▸ PROBLEM STATEMENT: Starting at the line that contains "You are a computer-use agent. Screen" and ending at the line that contains "pyautogui.click(x=219, y=18)", recast those lines as a Markdown table with the columns Row and Text, skipping blank lines and leaving out the pictures.

▸ INPUT RECORDS:
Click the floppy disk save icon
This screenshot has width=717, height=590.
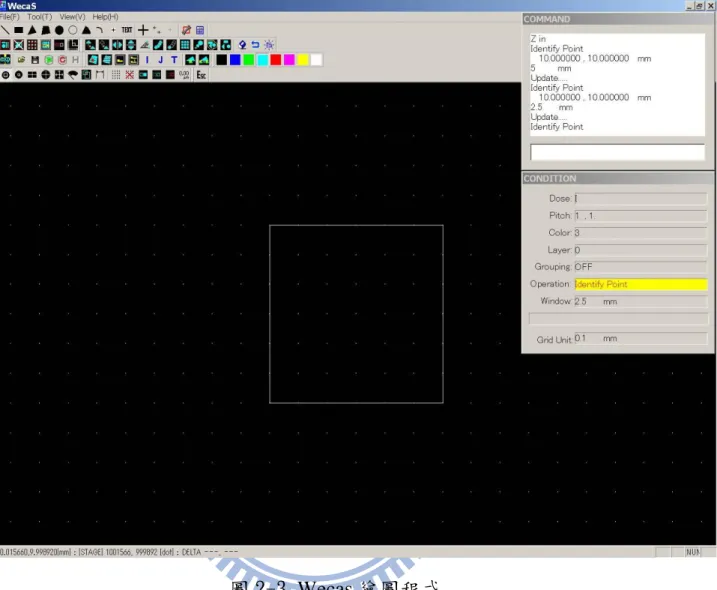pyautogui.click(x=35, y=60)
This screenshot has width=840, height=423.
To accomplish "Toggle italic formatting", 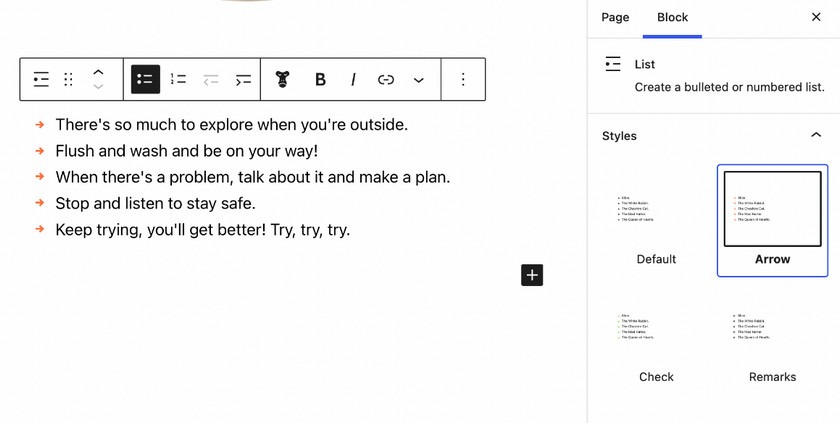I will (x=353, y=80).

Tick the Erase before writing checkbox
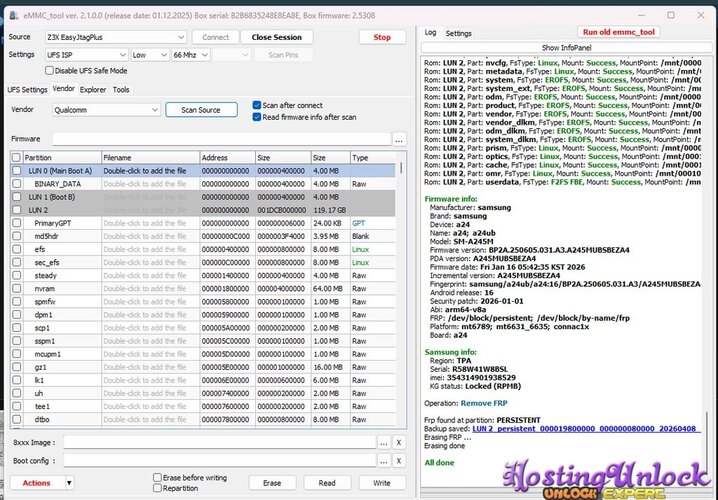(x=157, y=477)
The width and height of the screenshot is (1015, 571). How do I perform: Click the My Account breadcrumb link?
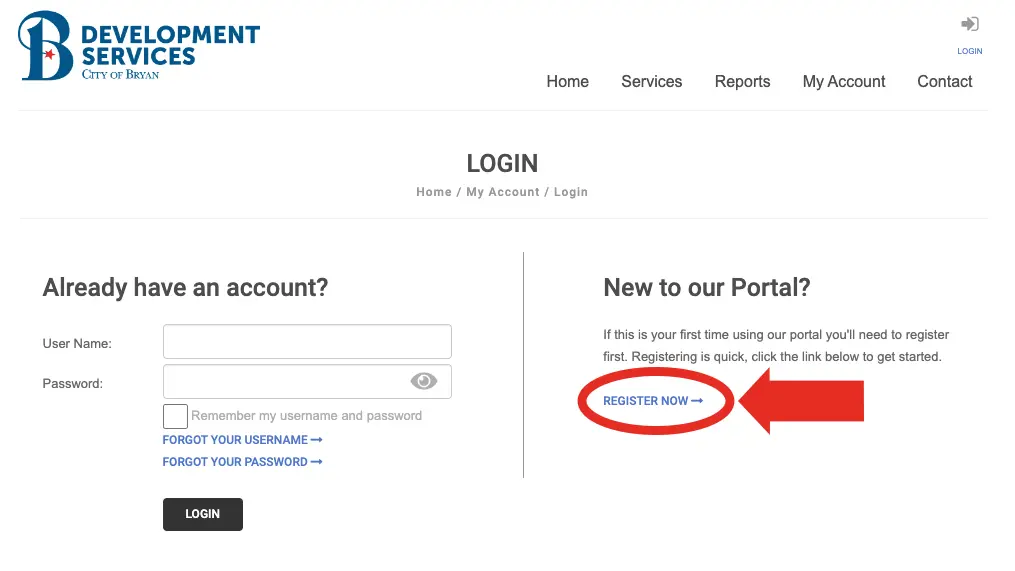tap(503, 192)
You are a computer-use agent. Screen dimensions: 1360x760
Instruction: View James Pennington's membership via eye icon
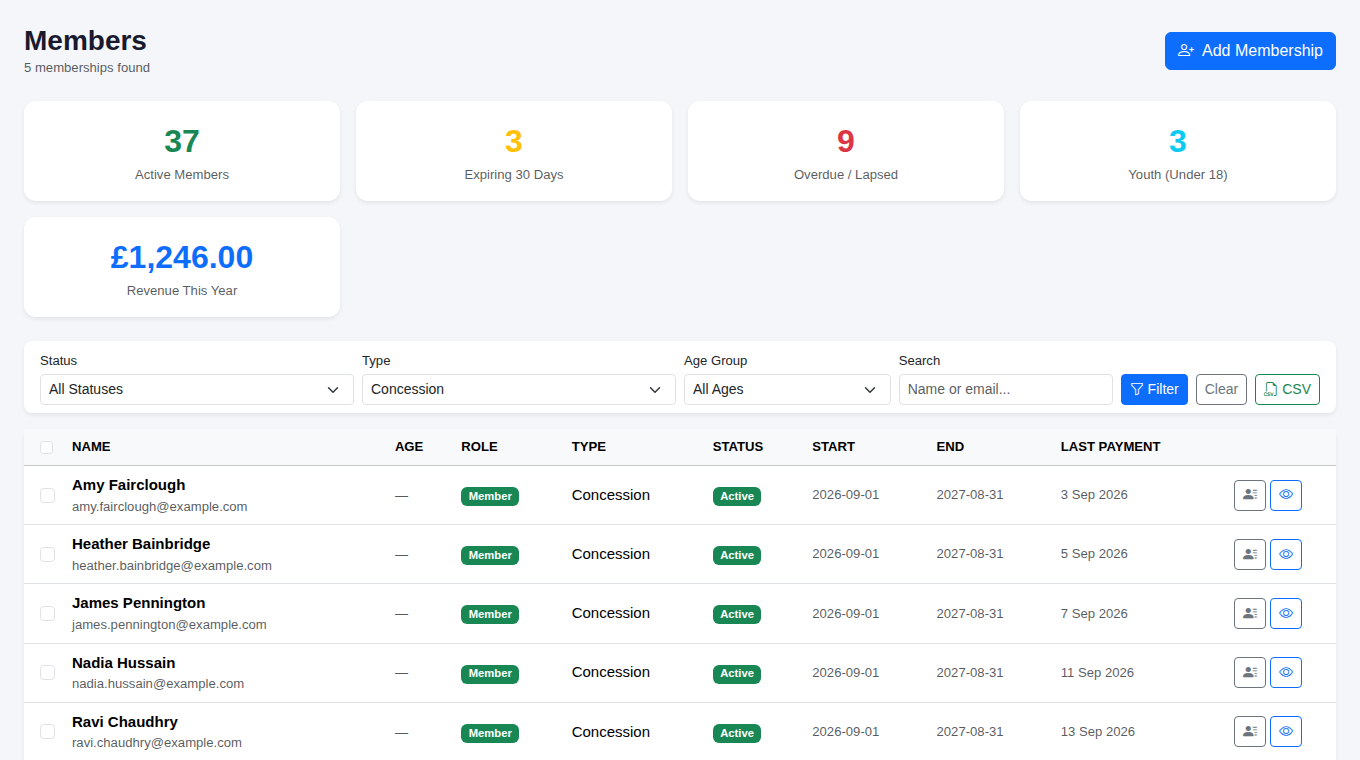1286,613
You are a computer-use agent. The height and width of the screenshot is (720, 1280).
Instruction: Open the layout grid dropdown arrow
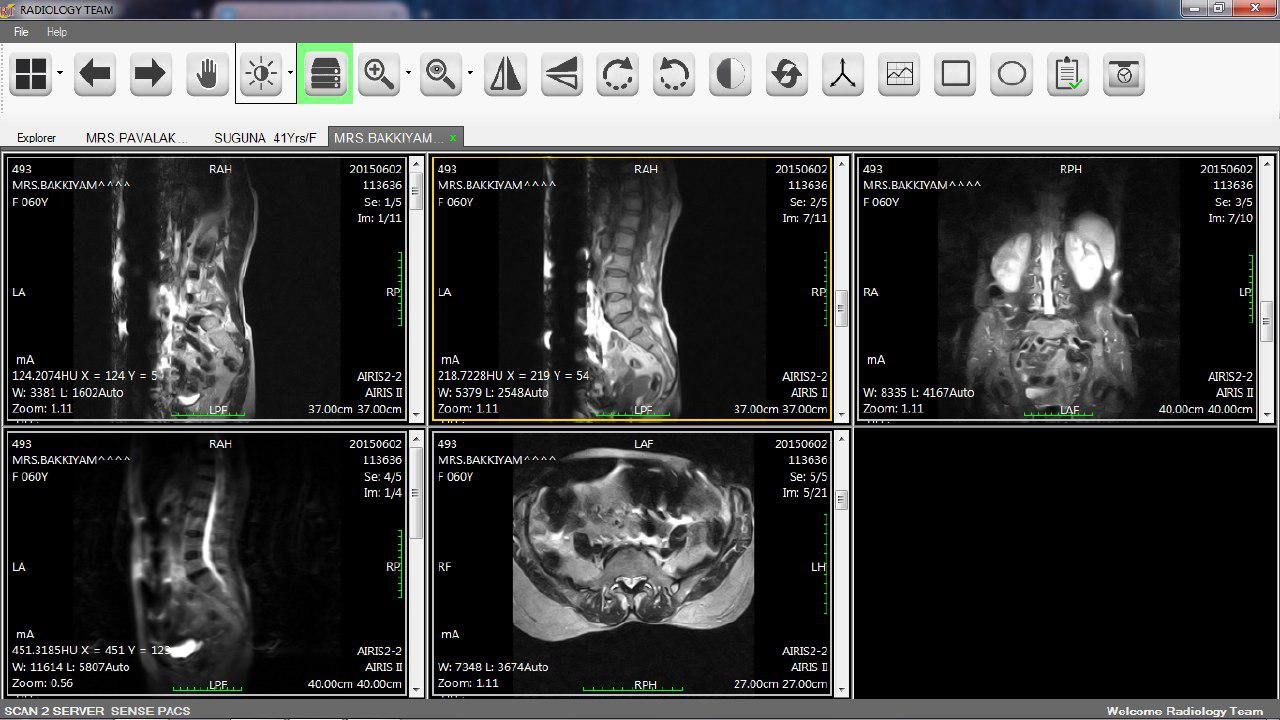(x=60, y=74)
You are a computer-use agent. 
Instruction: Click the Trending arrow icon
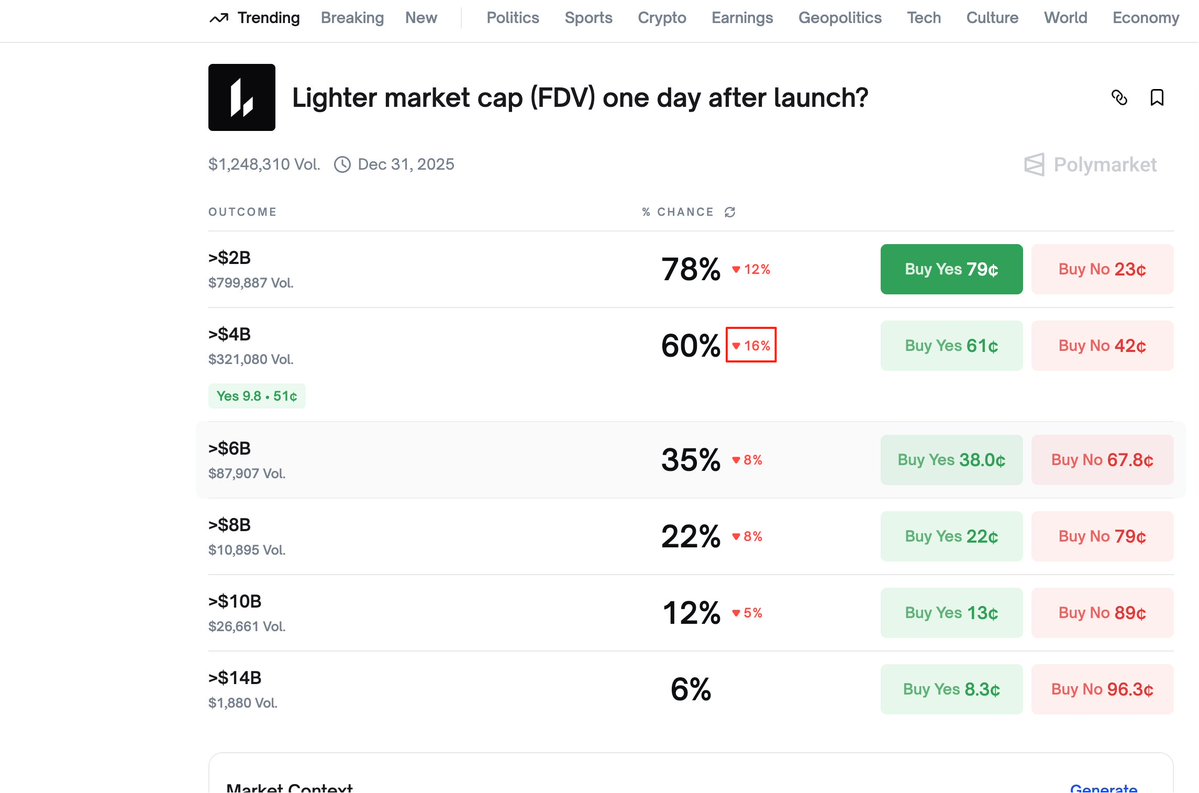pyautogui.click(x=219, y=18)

==

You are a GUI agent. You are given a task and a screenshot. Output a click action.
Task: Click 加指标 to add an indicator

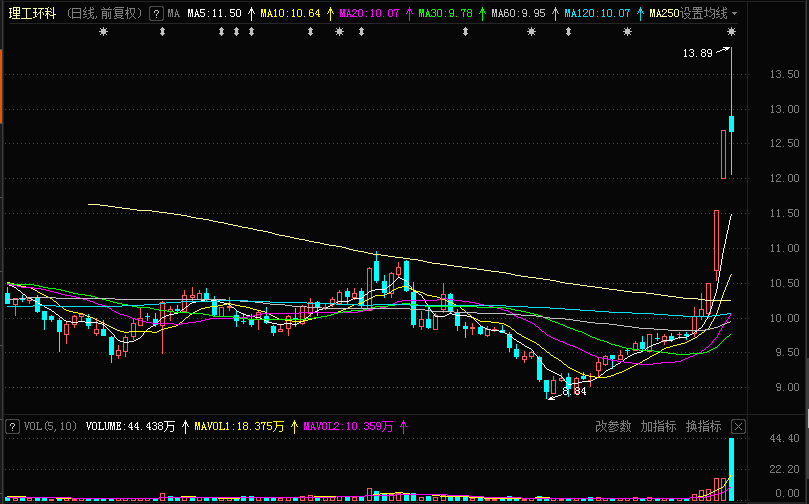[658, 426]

---

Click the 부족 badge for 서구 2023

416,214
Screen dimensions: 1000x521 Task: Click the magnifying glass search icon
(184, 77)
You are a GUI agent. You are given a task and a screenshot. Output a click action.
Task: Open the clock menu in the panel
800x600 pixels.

▸ CORRECT OUTPUT:
| Row | Text |
|---|---|
| 1 | You are a computer-use agent. Screen dimensions: 1360x760 |
| 2 | Instruction: View James Pennington's membership via eye icon |
| 3 | 1286,613 |
| 4 | You are a computer-use agent. The height and width of the screenshot is (720, 1280). |
| 5 | Instruction: Open the layout grid dropdown arrow |
| 6 | (x=60, y=74) |
| 7 | You are a computer-use agent.  |
| 8 | Instruction: Click the Trending arrow icon |
| 9 | pyautogui.click(x=219, y=18) |